“You know what your problem is, it’s that you haven’t seen enough movies – all of life’s riddles are answered in the movies.”
Welcome to the September Fly On The Wall- Under Pressure!
Have you ever thought about what people might think if they saw what goes on behind-the-scenes at your house? Do you ever wonder what it would be like to catch a glimpse of someone else’s daily life? Here’s your chance. Today 14 bloggers are inviting you into their homes to be a fly on the wall.
The real, the weird, the life as only my circus can live it.
I just launched a brand new publishing company and mentoring program to empower young writers. I am really excited how it is all coming together. It started as a passing idea and grew rapidly. It is pretty dang awesome to have the opportunity to work with a gifted group of students with big dreams that match their talent. Pinch me! There is something magical about watching the creative process.
I decided to get that disco cranking the same month I had to get my first novel to proof. I underestimated the huge amount of work that it would be as well, so I found myself working three full time jobs this month. It has been interesting to say the least. *Twitch, twitch*
I might have caused it.
All hopes of vacation bliss blew up.
If you would like to hear all the details, you may read where confess my stupidity in Explosions and Firetrucks.
I started the month out so stellar that my next move shouldn’t have surprised me.
Let’s just leave the story at, I might have fallen asleep unceremoniously on the throne after learning that a couple of the vitamins I had taken were actually laxatives.
Here sits Meg, no sleep she got,
For she tried to go night night and ended up on the pot.
Moments to cherish.
When I lie in bed at night trying to turn my brain off, I swear the cats roar about the house like little tactical ninjas. Until I open my door to see what crashed, then they all turn back into normal critters, doing absolutely nothing wrong.
Miss Lyss moved into her excellent new apartment with views of the Hollywood sign and with her departed two kittens from Lily’s last litter, Fangus Chan and Dinah Griffin.
Those keeping score were down to…
Then… that changed too.
That effectively killed the mood.

-------------------------

### Exercise 1
Reproduce word for word the part of the blog post that opens with the words containing "I just launched" and closes with "have caused it.".
### Exercise 2
Answer these questions using the blog post:
(a) How many bloggers are inviting readers into their homes?
(b) How many full-time jobs did the writer find herself working this month?
(c) What can be seen from Miss Lyss's new apartment?

-------------------------

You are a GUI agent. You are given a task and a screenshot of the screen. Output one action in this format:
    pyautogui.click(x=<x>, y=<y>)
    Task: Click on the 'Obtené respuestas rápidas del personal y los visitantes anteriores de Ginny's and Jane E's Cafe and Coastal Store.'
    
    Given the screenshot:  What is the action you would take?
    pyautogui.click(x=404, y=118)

-------------------------

### Correct response 1
I just launched a brand new publishing company and mentoring program to empower young writers. I am really excited how it is all coming together. It started as a passing idea and grew rapidly. It is pretty dang awesome to have the opportunity to work with a gifted group of students with big dreams that match their talent. Pinch me! There is something magical about watching the creative process.
I decided to get that disco cranking the same month I had to get my first novel to proof. I underestimated the huge amount of work that it would be as well, so I found myself working three full time jobs this month. It has been interesting to say the least. *Twitch, twitch*
I might have caused it.

### Correct response 2
(a) 14
(b) Three
(c) The Hollywood sign